Health care is also affordable in Lake Chapala. The pair don’t feel the need to have anything more than catastrophe insurance, which costs $1,000 each per year, with a $3,000 deductible.

“Before we left the U.S. seven years ago, we paid $1,200 as our 50% portion for a crown. The same crown here costs about $400 total,” notes Walter. In their opinion, dental equipment is on a par with the U.S. and operating rooms are at least as modern and advanced as what they saw back home.

Shopping in Mexico
Groceries cost less in Ajijic, which means you can spend more money on trips visiting the rest of Mexico.

The Heines have now been living in the Ajijic area of Lake Chapala for seven years and are enjoying life. Something of an artists’ community, Ajijic is a real Mexican village. As one of the towns along Lake Chapala’s north shore, it’s part of arguably the largest North-American expat community in the world, with anywhere from about 6,000 expats up to 10,000 or more, depending on the season. The area offers an almost infinite variety of social activities, and you can buy a wide variety of U.S. goods in the stores. Traveling to other areas of Mexico or back to the U.S. is easy, as well, since the Guadalajara airport, one of the busiest in Mexico, is only 30 minutes away.

Before moving to Mexico, the Heines studied Spanish for seven months. “While we would not call ourselves fluent, speaking the language opens us up to the whole community, and we get to know the culture so much more,” says Walter. They have since joined a worship band at a local Spanish-speaking church and volunteer at a local boys’ home. “We are kept much busier than before retirement, with the difference being that we control our schedules, as full as they might be.”
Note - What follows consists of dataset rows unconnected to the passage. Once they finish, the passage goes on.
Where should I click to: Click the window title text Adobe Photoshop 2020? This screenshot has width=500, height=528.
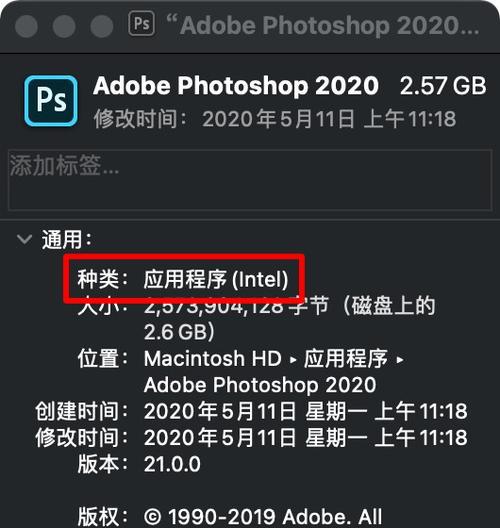pos(323,25)
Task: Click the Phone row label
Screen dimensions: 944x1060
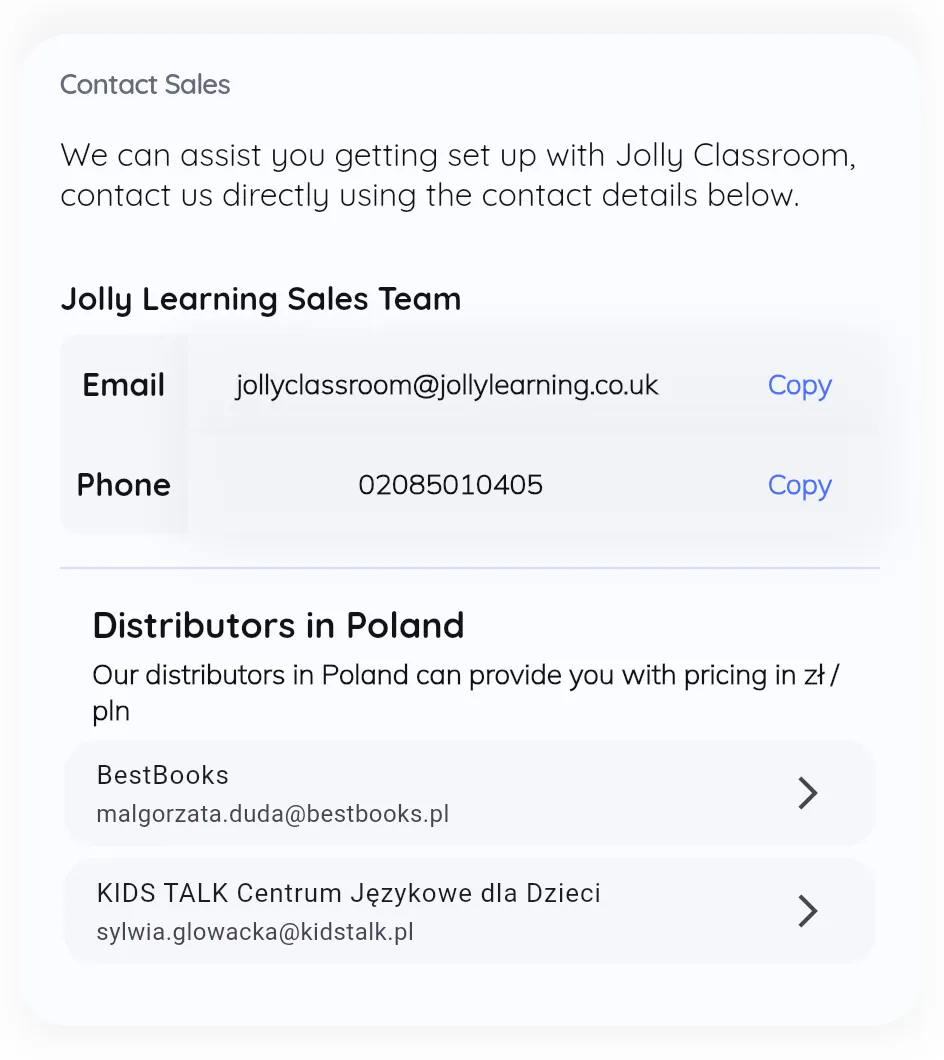Action: pos(123,485)
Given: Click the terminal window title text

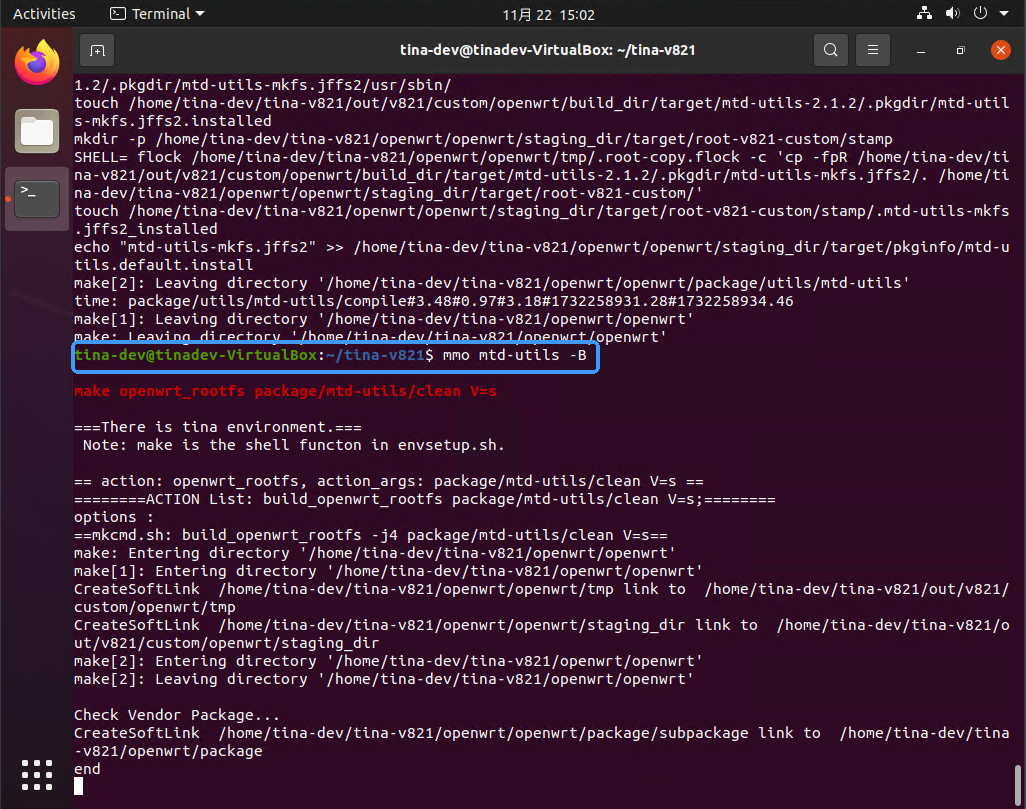Looking at the screenshot, I should [x=546, y=50].
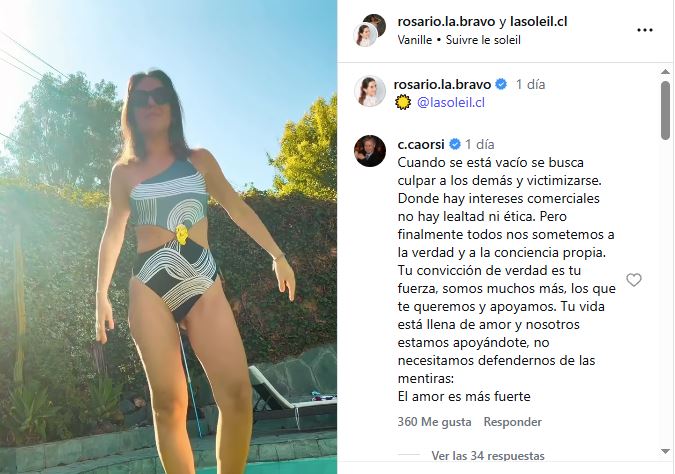Open rosario.la.bravo profile from header
The height and width of the screenshot is (474, 675).
(x=446, y=22)
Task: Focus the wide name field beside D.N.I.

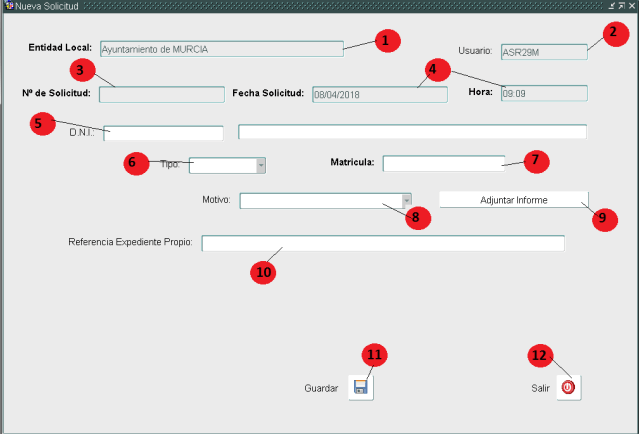Action: tap(411, 132)
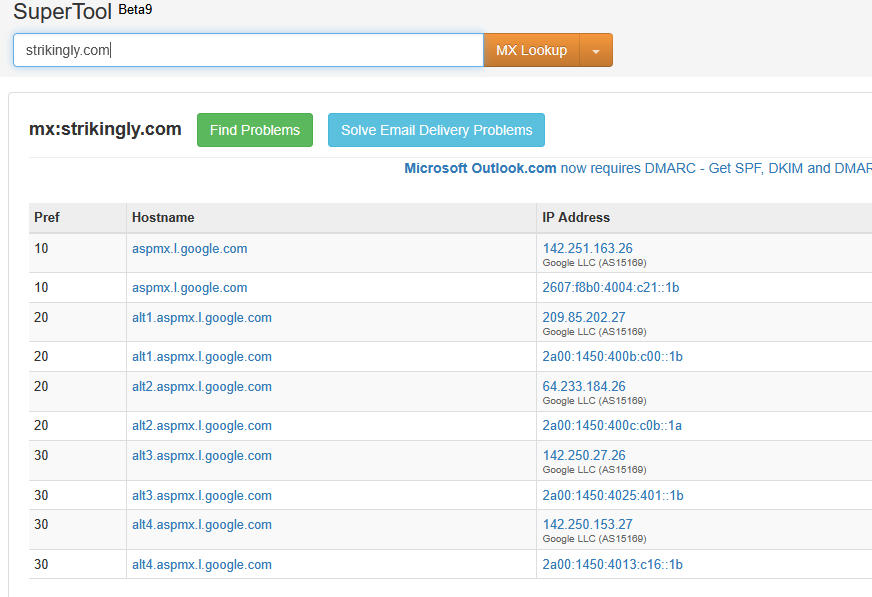The height and width of the screenshot is (597, 872).
Task: Open first aspmx.l.google.com hostname link
Action: [190, 248]
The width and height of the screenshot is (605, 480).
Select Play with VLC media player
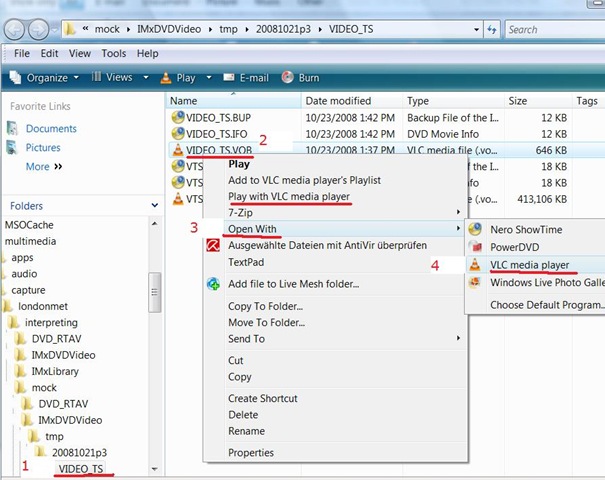pyautogui.click(x=289, y=197)
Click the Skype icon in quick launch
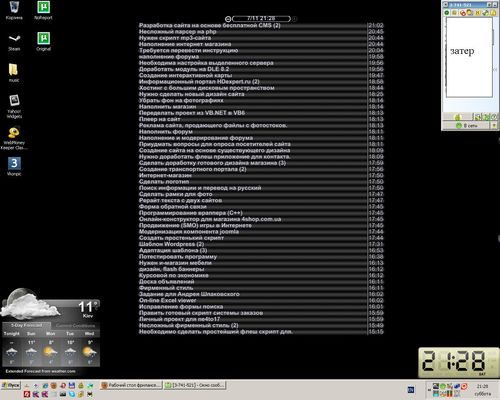500x400 pixels. coord(72,394)
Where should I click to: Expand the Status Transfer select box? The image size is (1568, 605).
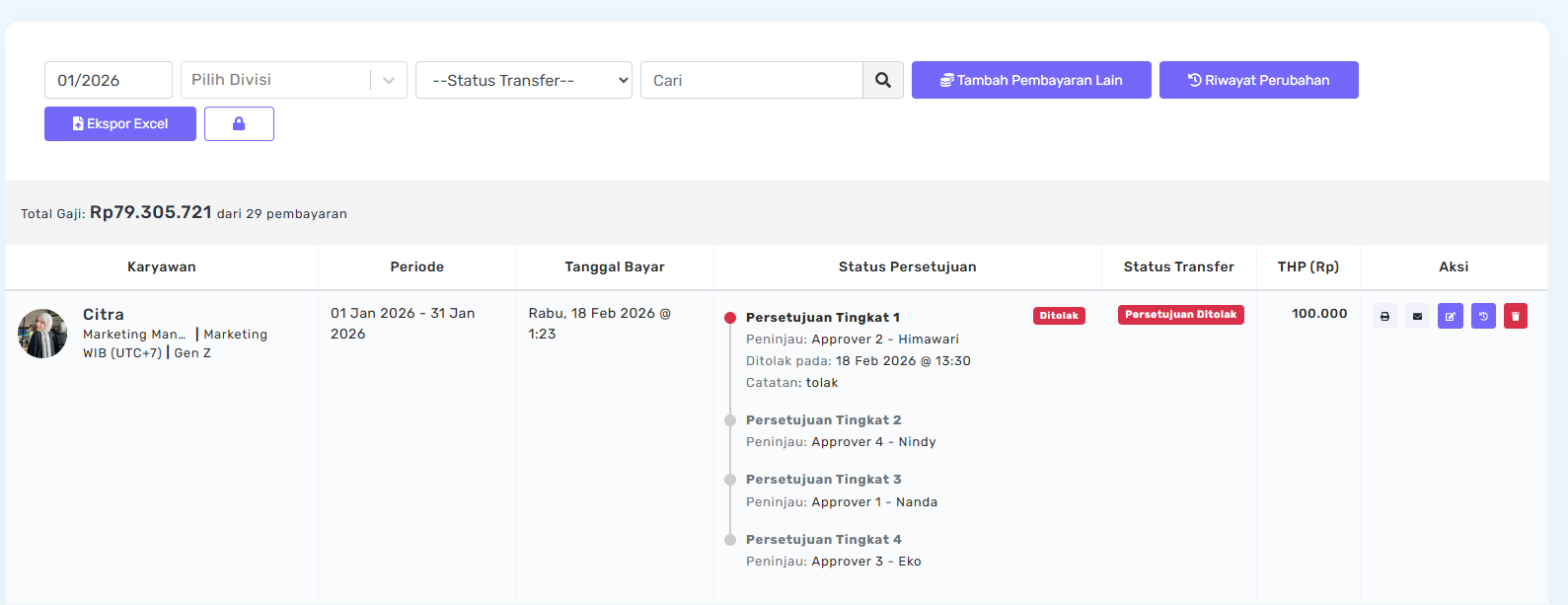pos(523,80)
A typical day for the couple begins with breakfast overlooking the lake from their terrace, followed by walking their Australian-Shepherd puppy, Ruby, and then taking part in activities in the boys’ home or their church. They spend their evenings watching TV and talking. “We never had the luxury of just spending time together when we were both focused on careers, and it is a very special privilege for us,” says Walter. Of course, no week would be complete without their weekly Google Hangouts with their children back home.

The couple believes that being connected with other expats is the best way to make the transition to a new culture smoother. “There are many opportunities to meet people through classes, volunteer work, sports, religious services, service clubs, and other social activities,” says Walter.